By Brad Brooks
(Reuters) - A small group of masked protesters waving Nazi flags and wearing white supremacist symbols on their clothing marched outside a Michigan theater during a performance of "The Diary of Anne Frank" over the weekend.
A local ABC affiliate obtained video of the small group outside the American Legion post in Howell, Michigan, where the incident took place on Saturday. The Fowlerville Community Theater troupe, which staged the play about a Jewish girl who kept a diary while hiding from the German occupation of Amsterdam during World War Two, confirmed the incident.
The Livingston County Sheriff's Office, whose deputies responded to the incident, did not return calls seeking details. The Howell Police Department said the incident took place outside of their jurisdiction and that they had no comment. Calls to the Howell mayor's office were not answered.
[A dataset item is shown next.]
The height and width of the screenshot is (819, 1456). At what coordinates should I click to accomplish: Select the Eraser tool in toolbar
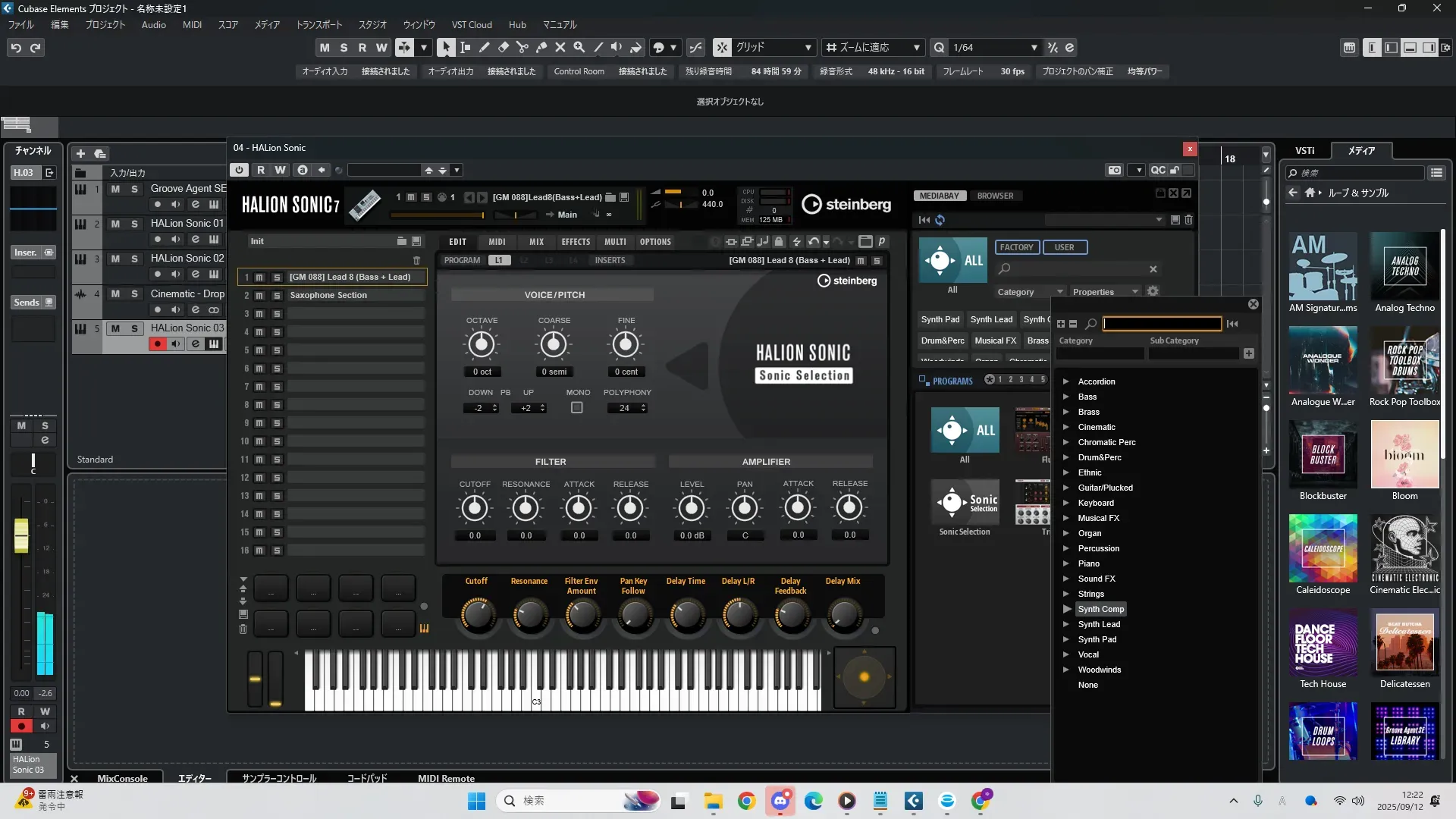pyautogui.click(x=503, y=47)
The theater group said in a statement that it became aware of the Nazi protesters during the first act of the play and were told the situation was under control and that the protesters had been moved off the property. The group informed the audience of the situation at intermission.
The theater group said that they endeavored to tell the story of "real people who lost their lives in the Holocaust."
"The presence of protesters outside gave us a small glimpse of the fear and uncertainty felt by those in hiding" from Nazis during World War Two, the group said.
Bobby Brite, a former commander of the American Legion post in Howell, about 55 miles (90 km) northwest of Detroit, recorded the video of the protest. "People were shocked. They were appalled," he told ABC affiliate WXYZ TV.
"We had 75 people downstairs that watched that play and out of that 75, there were 50 or 60 of them that were afraid to leave this building," Brite told WXYZ TV. "We had to escort them to their cars. No one in America should feel like that."
WXYZ reported that there were no physical confrontations as a result of the Nazi protest, but that some of the veterans who were members of the American Legion post exchanged words with the protesters.
In July, about a dozen protesters waving Nazi flags marched through Howell, chanting "Heil Hitler," according to the Livingston Daily newspaper.